Exercise goal: Rewrite all of the items below so that every "computer-use agent" becomes "screen-control agent", with nothing else altered.

Extracted data:

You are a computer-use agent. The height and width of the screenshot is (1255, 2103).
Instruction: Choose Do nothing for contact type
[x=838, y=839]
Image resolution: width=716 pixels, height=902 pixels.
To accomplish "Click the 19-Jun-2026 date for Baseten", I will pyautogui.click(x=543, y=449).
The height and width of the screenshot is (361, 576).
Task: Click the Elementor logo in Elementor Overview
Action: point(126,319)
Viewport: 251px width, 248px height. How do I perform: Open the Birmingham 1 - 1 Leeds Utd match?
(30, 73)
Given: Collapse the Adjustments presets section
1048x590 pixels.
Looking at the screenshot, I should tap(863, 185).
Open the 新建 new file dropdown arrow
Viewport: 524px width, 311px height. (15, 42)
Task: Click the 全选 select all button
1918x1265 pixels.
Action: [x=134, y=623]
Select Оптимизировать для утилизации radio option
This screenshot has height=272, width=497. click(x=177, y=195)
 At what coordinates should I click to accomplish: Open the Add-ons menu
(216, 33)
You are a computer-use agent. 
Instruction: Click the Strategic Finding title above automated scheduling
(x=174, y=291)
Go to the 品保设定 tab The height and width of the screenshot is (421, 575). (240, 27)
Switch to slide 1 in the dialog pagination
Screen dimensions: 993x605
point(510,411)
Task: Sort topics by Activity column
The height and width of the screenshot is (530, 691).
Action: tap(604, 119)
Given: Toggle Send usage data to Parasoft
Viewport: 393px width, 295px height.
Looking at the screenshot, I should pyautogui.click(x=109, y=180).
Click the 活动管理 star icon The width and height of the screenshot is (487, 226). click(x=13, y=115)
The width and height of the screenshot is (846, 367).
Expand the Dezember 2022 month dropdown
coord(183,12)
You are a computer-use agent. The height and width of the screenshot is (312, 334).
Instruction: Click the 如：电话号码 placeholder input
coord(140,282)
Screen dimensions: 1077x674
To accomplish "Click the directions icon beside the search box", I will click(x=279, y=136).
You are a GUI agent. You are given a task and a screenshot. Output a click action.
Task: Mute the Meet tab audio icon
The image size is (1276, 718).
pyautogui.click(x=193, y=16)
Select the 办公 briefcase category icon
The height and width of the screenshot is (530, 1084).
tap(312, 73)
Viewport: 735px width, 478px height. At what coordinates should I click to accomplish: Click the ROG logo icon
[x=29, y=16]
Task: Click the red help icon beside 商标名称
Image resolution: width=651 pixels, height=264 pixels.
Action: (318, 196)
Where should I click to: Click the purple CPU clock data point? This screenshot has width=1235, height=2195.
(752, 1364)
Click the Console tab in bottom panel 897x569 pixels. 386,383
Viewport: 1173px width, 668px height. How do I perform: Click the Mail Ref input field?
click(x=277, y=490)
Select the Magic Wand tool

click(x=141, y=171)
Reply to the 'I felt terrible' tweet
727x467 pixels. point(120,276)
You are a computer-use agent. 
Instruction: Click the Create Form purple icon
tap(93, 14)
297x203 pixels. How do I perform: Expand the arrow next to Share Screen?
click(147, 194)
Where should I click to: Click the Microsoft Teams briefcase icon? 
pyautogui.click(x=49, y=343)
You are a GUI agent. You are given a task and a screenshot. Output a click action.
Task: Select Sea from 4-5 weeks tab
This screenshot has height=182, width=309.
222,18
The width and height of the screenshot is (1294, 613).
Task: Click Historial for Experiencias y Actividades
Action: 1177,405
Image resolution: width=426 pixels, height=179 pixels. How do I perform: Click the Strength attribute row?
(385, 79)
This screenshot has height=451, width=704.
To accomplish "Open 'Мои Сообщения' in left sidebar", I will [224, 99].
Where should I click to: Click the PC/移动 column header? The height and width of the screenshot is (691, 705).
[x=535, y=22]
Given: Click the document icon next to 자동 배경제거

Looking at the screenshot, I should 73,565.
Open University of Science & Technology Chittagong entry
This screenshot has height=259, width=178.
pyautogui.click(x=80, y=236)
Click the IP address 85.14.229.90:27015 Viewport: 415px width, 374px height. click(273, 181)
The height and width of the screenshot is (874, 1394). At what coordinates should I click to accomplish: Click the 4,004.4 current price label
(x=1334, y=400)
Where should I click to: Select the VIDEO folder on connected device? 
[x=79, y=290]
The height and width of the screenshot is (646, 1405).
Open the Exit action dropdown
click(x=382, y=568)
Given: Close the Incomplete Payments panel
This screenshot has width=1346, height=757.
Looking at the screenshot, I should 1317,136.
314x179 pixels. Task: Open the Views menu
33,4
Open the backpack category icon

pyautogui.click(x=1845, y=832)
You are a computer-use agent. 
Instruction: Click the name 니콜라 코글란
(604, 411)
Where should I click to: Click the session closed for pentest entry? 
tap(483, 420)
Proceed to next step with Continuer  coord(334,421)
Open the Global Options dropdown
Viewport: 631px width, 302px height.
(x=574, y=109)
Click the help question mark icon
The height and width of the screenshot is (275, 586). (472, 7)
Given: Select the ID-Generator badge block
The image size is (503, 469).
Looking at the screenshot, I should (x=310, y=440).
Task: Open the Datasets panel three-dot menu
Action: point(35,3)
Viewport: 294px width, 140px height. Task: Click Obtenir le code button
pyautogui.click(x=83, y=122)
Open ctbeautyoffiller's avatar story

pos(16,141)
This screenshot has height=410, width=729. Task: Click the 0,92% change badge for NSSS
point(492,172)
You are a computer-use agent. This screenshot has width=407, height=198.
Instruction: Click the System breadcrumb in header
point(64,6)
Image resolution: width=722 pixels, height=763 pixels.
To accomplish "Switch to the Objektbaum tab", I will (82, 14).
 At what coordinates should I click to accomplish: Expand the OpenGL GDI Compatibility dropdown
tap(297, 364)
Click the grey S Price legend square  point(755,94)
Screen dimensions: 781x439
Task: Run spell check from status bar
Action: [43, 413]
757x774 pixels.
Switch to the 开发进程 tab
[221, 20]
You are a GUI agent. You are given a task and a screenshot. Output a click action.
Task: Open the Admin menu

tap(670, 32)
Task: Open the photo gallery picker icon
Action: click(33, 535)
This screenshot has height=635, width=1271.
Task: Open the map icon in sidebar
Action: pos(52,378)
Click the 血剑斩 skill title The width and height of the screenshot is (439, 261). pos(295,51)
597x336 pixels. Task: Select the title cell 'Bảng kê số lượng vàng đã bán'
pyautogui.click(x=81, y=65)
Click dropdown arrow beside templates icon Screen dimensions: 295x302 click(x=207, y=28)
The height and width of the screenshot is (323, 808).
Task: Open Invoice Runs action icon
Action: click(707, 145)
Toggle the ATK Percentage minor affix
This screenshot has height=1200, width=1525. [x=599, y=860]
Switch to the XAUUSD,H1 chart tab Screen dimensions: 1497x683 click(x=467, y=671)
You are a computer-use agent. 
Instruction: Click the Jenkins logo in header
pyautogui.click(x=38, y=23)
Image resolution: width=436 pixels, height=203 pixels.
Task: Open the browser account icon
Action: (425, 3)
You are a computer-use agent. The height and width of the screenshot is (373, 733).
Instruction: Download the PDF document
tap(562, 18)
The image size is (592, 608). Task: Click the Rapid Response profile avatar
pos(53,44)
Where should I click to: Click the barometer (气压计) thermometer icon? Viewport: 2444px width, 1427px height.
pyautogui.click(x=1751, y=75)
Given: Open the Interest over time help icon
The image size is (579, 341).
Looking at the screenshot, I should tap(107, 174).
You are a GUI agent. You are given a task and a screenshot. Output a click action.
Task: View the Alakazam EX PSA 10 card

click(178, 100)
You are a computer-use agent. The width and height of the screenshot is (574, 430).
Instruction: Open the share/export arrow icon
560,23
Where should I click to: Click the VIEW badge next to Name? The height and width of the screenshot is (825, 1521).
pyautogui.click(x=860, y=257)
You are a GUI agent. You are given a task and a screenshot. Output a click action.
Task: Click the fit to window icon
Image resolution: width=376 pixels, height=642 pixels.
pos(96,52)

The solution:
You are a screen-control agent. The height and width of the screenshot is (1255, 2103).
Instruction: Choose Do nothing for contact type
[x=838, y=839]
Image resolution: width=716 pixels, height=902 pixels.
To accomplish "Click the 19-Jun-2026 date for Baseten", I will pyautogui.click(x=543, y=449).
The height and width of the screenshot is (361, 576).
Task: Click the Elementor logo in Elementor Overview
Action: point(126,319)
Viewport: 251px width, 248px height. How do I perform: Open the Birmingham 1 - 1 Leeds Utd match?
(30, 73)
Given: Collapse the Adjustments presets section
1048x590 pixels.
Looking at the screenshot, I should tap(863, 185).
Open the 新建 new file dropdown arrow
Viewport: 524px width, 311px height. (15, 42)
Task: Click the 全选 select all button
1918x1265 pixels.
Action: [x=134, y=623]
Select Оптимизировать для утилизации radio option
This screenshot has height=272, width=497. click(x=177, y=195)
 At what coordinates should I click to accomplish: Open the Add-ons menu
(216, 33)
You are a screen-control agent. 
Instruction: Click the Strategic Finding title above automated scheduling
(x=174, y=291)
Go to the 品保设定 tab The height and width of the screenshot is (421, 575). (240, 27)
Switch to slide 1 in the dialog pagination
Screen dimensions: 993x605
point(510,411)
Task: Sort topics by Activity column
The height and width of the screenshot is (530, 691).
Action: tap(604, 119)
Given: Toggle Send usage data to Parasoft
Viewport: 393px width, 295px height.
Looking at the screenshot, I should pyautogui.click(x=109, y=180).
Click the 活动管理 star icon The width and height of the screenshot is (487, 226). click(x=13, y=115)
The width and height of the screenshot is (846, 367).
Expand the Dezember 2022 month dropdown
coord(183,12)
You are a screen-control agent. The height and width of the screenshot is (312, 334).
Instruction: Click the 如：电话号码 placeholder input
coord(140,282)
Screen dimensions: 1077x674
To accomplish "Click the directions icon beside the search box", I will click(x=279, y=136).
You are a GUI agent. You are given a task and a screenshot. Output a click action.
Task: Mute the Meet tab audio icon
The image size is (1276, 718).
pyautogui.click(x=193, y=16)
Select the 办公 briefcase category icon
The height and width of the screenshot is (530, 1084).
tap(312, 73)
Viewport: 735px width, 478px height. At what coordinates should I click to accomplish: Click the ROG logo icon
[x=29, y=16]
Task: Click the red help icon beside 商标名称
Image resolution: width=651 pixels, height=264 pixels.
Action: (318, 196)
Where should I click to: Click the purple CPU clock data point? This screenshot has width=1235, height=2195.
(752, 1364)
Click the Console tab in bottom panel 897x569 pixels. 386,383
Viewport: 1173px width, 668px height. How do I perform: Click the Mail Ref input field?
click(x=277, y=490)
Select the Magic Wand tool

click(x=141, y=171)
Reply to the 'I felt terrible' tweet
727x467 pixels. point(120,276)
You are a screen-control agent. 
Instruction: Click the Create Form purple icon
tap(93, 14)
297x203 pixels. How do I perform: Expand the arrow next to Share Screen?
click(147, 194)
Where should I click to: Click the Microsoft Teams briefcase icon? 
pyautogui.click(x=49, y=343)
You are a GUI agent. You are given a task and a screenshot. Output a click action.
Task: Select Sea from 4-5 weeks tab
This screenshot has height=182, width=309.
222,18
The width and height of the screenshot is (1294, 613).
Task: Click Historial for Experiencias y Actividades
Action: 1177,405
Image resolution: width=426 pixels, height=179 pixels. How do I perform: Click the Strength attribute row?
(385, 79)
This screenshot has height=451, width=704.
To accomplish "Open 'Мои Сообщения' in left sidebar", I will [224, 99].
Where should I click to: Click the PC/移动 column header? The height and width of the screenshot is (691, 705).
[x=535, y=22]
Given: Click the document icon next to 자동 배경제거

Looking at the screenshot, I should 73,565.
Open University of Science & Technology Chittagong entry
This screenshot has height=259, width=178.
pyautogui.click(x=80, y=236)
Click the IP address 85.14.229.90:27015 Viewport: 415px width, 374px height. click(273, 181)
The height and width of the screenshot is (874, 1394). At what coordinates should I click to accomplish: Click the 4,004.4 current price label
(x=1334, y=400)
Where should I click to: Select the VIDEO folder on connected device? 
[x=79, y=290]
The height and width of the screenshot is (646, 1405).
Open the Exit action dropdown
click(x=382, y=568)
Given: Close the Incomplete Payments panel
This screenshot has width=1346, height=757.
Looking at the screenshot, I should 1317,136.
314x179 pixels. Task: Open the Views menu
33,4
Open the backpack category icon

pyautogui.click(x=1845, y=832)
You are a screen-control agent. 
Instruction: Click the name 니콜라 코글란
(604, 411)
Where should I click to: Click the session closed for pentest entry? 
tap(483, 420)
Proceed to next step with Continuer  coord(334,421)
Open the Global Options dropdown
Viewport: 631px width, 302px height.
(x=574, y=109)
Click the help question mark icon
The height and width of the screenshot is (275, 586). (472, 7)
Given: Select the ID-Generator badge block
The image size is (503, 469).
Looking at the screenshot, I should (x=310, y=440).
Task: Open the Datasets panel three-dot menu
Action: point(35,3)
Viewport: 294px width, 140px height. Task: Click Obtenir le code button
pyautogui.click(x=83, y=122)
Open ctbeautyoffiller's avatar story

pos(16,141)
This screenshot has height=410, width=729. Task: Click the 0,92% change badge for NSSS
point(492,172)
You are a screen-control agent. This screenshot has width=407, height=198.
Instruction: Click the System breadcrumb in header
point(64,6)
Image resolution: width=722 pixels, height=763 pixels.
To accomplish "Switch to the Objektbaum tab", I will (82, 14).
 At what coordinates should I click to accomplish: Expand the OpenGL GDI Compatibility dropdown
tap(297, 364)
Click the grey S Price legend square  point(755,94)
Screen dimensions: 781x439
Task: Run spell check from status bar
Action: [43, 413]
757x774 pixels.
Switch to the 开发进程 tab
[221, 20]
You are a GUI agent. You are given a task and a screenshot. Output a click action.
Task: Open the Admin menu

tap(670, 32)
Task: Open the photo gallery picker icon
Action: click(33, 535)
This screenshot has height=635, width=1271.
Task: Open the map icon in sidebar
Action: pos(52,378)
Click the 血剑斩 skill title The width and height of the screenshot is (439, 261). pos(295,51)
597x336 pixels. Task: Select the title cell 'Bảng kê số lượng vàng đã bán'
pyautogui.click(x=81, y=65)
Click dropdown arrow beside templates icon Screen dimensions: 295x302 click(x=207, y=28)
The height and width of the screenshot is (323, 808).
Task: Open Invoice Runs action icon
Action: click(707, 145)
Toggle the ATK Percentage minor affix
This screenshot has height=1200, width=1525. [x=599, y=860]
Switch to the XAUUSD,H1 chart tab Screen dimensions: 1497x683 click(x=467, y=671)
You are a screen-control agent. 
Instruction: Click the Jenkins logo in header
pyautogui.click(x=38, y=23)
Image resolution: width=436 pixels, height=203 pixels.
Task: Open the browser account icon
Action: (425, 3)
You are a screen-control agent. The height and width of the screenshot is (373, 733).
Instruction: Download the PDF document
tap(562, 18)
The image size is (592, 608). Task: Click the Rapid Response profile avatar
pos(53,44)
Where should I click to: Click the barometer (气压计) thermometer icon? Viewport: 2444px width, 1427px height.
pyautogui.click(x=1751, y=75)
Given: Open the Interest over time help icon
The image size is (579, 341).
Looking at the screenshot, I should tap(107, 174).
You are a GUI agent. You are given a task and a screenshot. Output a click action.
Task: View the Alakazam EX PSA 10 card

click(178, 100)
You are a screen-control agent. The width and height of the screenshot is (574, 430).
Instruction: Open the share/export arrow icon
560,23
Where should I click to: Click the VIEW badge next to Name? The height and width of the screenshot is (825, 1521).
pyautogui.click(x=860, y=257)
You are a GUI agent. You are given a task and a screenshot. Output a click action.
Task: Click the fit to window icon
Image resolution: width=376 pixels, height=642 pixels.
pos(96,52)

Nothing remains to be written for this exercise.